To do: Revise the records below so that each "Instruction" becomes "Directive", and keep every other line unchanged.

Provided data:
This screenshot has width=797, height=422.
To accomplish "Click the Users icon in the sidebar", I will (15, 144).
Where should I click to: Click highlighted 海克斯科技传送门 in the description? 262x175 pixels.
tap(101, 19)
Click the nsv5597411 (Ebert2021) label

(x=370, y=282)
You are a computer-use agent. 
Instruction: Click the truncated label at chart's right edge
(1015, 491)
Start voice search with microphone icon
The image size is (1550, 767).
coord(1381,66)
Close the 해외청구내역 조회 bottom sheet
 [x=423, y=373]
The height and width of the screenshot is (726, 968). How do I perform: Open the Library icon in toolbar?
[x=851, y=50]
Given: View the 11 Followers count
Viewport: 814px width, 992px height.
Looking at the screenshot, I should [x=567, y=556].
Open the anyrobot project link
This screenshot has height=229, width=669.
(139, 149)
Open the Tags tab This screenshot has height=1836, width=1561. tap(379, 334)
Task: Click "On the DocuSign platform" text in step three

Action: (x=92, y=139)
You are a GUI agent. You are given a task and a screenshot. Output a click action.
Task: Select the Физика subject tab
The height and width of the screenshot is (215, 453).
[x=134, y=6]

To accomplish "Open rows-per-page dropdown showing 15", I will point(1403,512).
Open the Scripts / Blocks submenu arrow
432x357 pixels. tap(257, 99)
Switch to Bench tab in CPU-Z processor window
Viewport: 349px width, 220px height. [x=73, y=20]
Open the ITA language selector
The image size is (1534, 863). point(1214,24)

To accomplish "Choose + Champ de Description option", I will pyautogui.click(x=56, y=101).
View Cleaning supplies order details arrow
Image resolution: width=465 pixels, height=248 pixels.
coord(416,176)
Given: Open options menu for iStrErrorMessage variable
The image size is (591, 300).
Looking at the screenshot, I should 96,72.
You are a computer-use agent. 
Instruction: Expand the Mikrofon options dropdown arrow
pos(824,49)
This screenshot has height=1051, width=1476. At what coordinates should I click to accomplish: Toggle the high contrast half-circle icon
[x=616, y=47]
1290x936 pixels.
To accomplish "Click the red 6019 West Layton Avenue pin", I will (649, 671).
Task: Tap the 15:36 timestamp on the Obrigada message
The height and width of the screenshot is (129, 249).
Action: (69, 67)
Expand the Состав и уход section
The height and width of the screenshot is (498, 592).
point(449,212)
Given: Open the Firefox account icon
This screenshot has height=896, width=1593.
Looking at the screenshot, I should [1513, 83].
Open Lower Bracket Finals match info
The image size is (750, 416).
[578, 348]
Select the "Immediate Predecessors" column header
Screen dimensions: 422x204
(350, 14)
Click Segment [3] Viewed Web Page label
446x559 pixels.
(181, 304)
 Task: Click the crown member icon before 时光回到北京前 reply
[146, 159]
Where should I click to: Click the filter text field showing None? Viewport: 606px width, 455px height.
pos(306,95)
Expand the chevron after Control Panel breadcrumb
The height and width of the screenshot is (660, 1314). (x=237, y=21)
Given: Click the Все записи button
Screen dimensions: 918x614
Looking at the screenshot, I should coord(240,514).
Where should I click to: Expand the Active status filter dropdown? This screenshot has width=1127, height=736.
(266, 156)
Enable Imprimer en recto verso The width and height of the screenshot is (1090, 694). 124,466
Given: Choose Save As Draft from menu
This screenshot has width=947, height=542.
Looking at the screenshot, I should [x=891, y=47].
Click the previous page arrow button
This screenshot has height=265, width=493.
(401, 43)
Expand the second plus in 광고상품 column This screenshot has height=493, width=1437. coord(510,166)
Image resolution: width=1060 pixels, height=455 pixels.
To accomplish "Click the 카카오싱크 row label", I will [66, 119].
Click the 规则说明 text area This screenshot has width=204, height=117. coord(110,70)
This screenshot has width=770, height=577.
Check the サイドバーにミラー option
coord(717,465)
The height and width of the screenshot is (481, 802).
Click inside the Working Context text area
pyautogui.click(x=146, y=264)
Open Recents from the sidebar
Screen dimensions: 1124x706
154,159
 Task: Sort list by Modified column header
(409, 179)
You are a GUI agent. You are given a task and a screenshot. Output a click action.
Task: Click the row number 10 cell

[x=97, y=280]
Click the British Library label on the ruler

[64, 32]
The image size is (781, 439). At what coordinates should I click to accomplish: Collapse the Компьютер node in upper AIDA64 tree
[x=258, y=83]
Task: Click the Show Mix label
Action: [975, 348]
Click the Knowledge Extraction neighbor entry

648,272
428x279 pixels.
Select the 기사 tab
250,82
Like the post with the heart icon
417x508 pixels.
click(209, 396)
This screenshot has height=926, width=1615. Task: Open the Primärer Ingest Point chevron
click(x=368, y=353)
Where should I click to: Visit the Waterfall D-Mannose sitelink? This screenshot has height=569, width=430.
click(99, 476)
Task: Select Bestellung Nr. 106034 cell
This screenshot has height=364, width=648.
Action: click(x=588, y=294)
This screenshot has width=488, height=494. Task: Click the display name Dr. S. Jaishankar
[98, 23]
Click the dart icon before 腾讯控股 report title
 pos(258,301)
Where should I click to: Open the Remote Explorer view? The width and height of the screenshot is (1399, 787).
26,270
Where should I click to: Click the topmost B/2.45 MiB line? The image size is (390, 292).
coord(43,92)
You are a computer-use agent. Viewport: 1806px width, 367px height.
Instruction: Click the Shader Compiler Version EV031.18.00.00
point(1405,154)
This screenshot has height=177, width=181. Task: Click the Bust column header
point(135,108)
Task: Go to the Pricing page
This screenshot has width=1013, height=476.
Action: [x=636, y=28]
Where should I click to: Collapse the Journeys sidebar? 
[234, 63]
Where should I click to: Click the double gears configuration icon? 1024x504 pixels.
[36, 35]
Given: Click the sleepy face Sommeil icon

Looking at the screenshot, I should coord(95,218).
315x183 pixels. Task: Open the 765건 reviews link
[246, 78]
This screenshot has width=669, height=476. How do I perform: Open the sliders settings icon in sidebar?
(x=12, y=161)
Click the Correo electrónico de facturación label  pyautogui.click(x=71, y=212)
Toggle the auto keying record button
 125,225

Output for this task:
This screenshot has width=797, height=422.
To accomplish "Click the Users icon in the sidebar", I will (15, 144).
Where should I click to: Click highlighted 海克斯科技传送门 in the description? 262x175 pixels.
tap(101, 19)
Click the nsv5597411 (Ebert2021) label

(x=370, y=282)
You are a computer-use agent. 
Directive: Click the truncated label at chart's right edge
(1015, 491)
Start voice search with microphone icon
The image size is (1550, 767).
coord(1381,66)
Close the 해외청구내역 조회 bottom sheet
 [x=423, y=373]
The height and width of the screenshot is (726, 968). How do I perform: Open the Library icon in toolbar?
[x=851, y=50]
Given: View the 11 Followers count
Viewport: 814px width, 992px height.
Looking at the screenshot, I should [x=567, y=556].
Open the anyrobot project link
This screenshot has height=229, width=669.
(139, 149)
Open the Tags tab This screenshot has height=1836, width=1561. tap(379, 334)
Task: Click "On the DocuSign platform" text in step three

Action: (x=92, y=139)
You are a GUI agent. You are given a task and a screenshot. Output a click action.
Task: Select the Физика subject tab
The height and width of the screenshot is (215, 453).
[x=134, y=6]

To accomplish "Open rows-per-page dropdown showing 15", I will point(1403,512).
Open the Scripts / Blocks submenu arrow
432x357 pixels. tap(257, 99)
Switch to Bench tab in CPU-Z processor window
Viewport: 349px width, 220px height. [x=73, y=20]
Open the ITA language selector
The image size is (1534, 863). point(1214,24)

To accomplish "Choose + Champ de Description option", I will pyautogui.click(x=56, y=101).
View Cleaning supplies order details arrow
Image resolution: width=465 pixels, height=248 pixels.
coord(416,176)
Given: Open options menu for iStrErrorMessage variable
The image size is (591, 300).
Looking at the screenshot, I should 96,72.
You are a computer-use agent. 
Directive: Expand the Mikrofon options dropdown arrow
pos(824,49)
This screenshot has height=1051, width=1476. At what coordinates should I click to accomplish: Toggle the high contrast half-circle icon
[x=616, y=47]
1290x936 pixels.
To accomplish "Click the red 6019 West Layton Avenue pin", I will (649, 671).
Task: Tap the 15:36 timestamp on the Obrigada message
The height and width of the screenshot is (129, 249).
Action: (69, 67)
Expand the Состав и уход section
The height and width of the screenshot is (498, 592).
point(449,212)
Given: Open the Firefox account icon
This screenshot has height=896, width=1593.
Looking at the screenshot, I should [1513, 83].
Open Lower Bracket Finals match info
The image size is (750, 416).
[578, 348]
Select the "Immediate Predecessors" column header
Screen dimensions: 422x204
(350, 14)
Click Segment [3] Viewed Web Page label
446x559 pixels.
(181, 304)
 Task: Click the crown member icon before 时光回到北京前 reply
[146, 159]
Where should I click to: Click the filter text field showing None? Viewport: 606px width, 455px height.
pos(306,95)
Expand the chevron after Control Panel breadcrumb
The height and width of the screenshot is (660, 1314). (x=237, y=21)
Given: Click the Все записи button
Screen dimensions: 918x614
Looking at the screenshot, I should coord(240,514).
Where should I click to: Expand the Active status filter dropdown? This screenshot has width=1127, height=736.
(266, 156)
Enable Imprimer en recto verso The width and height of the screenshot is (1090, 694). 124,466
Given: Choose Save As Draft from menu
This screenshot has width=947, height=542.
Looking at the screenshot, I should [x=891, y=47].
Click the previous page arrow button
This screenshot has height=265, width=493.
(401, 43)
Expand the second plus in 광고상품 column This screenshot has height=493, width=1437. coord(510,166)
Image resolution: width=1060 pixels, height=455 pixels.
To accomplish "Click the 카카오싱크 row label", I will [66, 119].
Click the 规则说明 text area This screenshot has width=204, height=117. coord(110,70)
This screenshot has width=770, height=577.
Check the サイドバーにミラー option
coord(717,465)
The height and width of the screenshot is (481, 802).
Click inside the Working Context text area
pyautogui.click(x=146, y=264)
Open Recents from the sidebar
Screen dimensions: 1124x706
154,159
 Task: Sort list by Modified column header
(409, 179)
You are a GUI agent. You are given a task and a screenshot. Output a click action.
Task: Click the row number 10 cell

[x=97, y=280]
Click the British Library label on the ruler

[64, 32]
The image size is (781, 439). At what coordinates should I click to accomplish: Collapse the Компьютер node in upper AIDA64 tree
[x=258, y=83]
Task: Click the Show Mix label
Action: [975, 348]
Click the Knowledge Extraction neighbor entry

648,272
428x279 pixels.
Select the 기사 tab
250,82
Like the post with the heart icon
417x508 pixels.
click(209, 396)
This screenshot has height=926, width=1615. Task: Open the Primärer Ingest Point chevron
click(x=368, y=353)
Where should I click to: Visit the Waterfall D-Mannose sitelink? This screenshot has height=569, width=430.
click(99, 476)
Task: Select Bestellung Nr. 106034 cell
This screenshot has height=364, width=648.
Action: click(x=588, y=294)
This screenshot has width=488, height=494. Task: Click the display name Dr. S. Jaishankar
[98, 23]
Click the dart icon before 腾讯控股 report title
 pos(258,301)
Where should I click to: Open the Remote Explorer view? The width and height of the screenshot is (1399, 787).
26,270
Where should I click to: Click the topmost B/2.45 MiB line? The image size is (390, 292).
coord(43,92)
You are a computer-use agent. Viewport: 1806px width, 367px height.
Directive: Click the Shader Compiler Version EV031.18.00.00
point(1405,154)
This screenshot has height=177, width=181. Task: Click the Bust column header
point(135,108)
Task: Go to the Pricing page
This screenshot has width=1013, height=476.
Action: [x=636, y=28]
Where should I click to: Collapse the Journeys sidebar? 
[234, 63]
Where should I click to: Click the double gears configuration icon? 1024x504 pixels.
[36, 35]
Given: Click the sleepy face Sommeil icon

Looking at the screenshot, I should coord(95,218).
315x183 pixels. Task: Open the 765건 reviews link
[246, 78]
This screenshot has width=669, height=476. How do I perform: Open the sliders settings icon in sidebar?
(x=12, y=161)
Click the Correo electrónico de facturación label  pyautogui.click(x=71, y=212)
Toggle the auto keying record button
 125,225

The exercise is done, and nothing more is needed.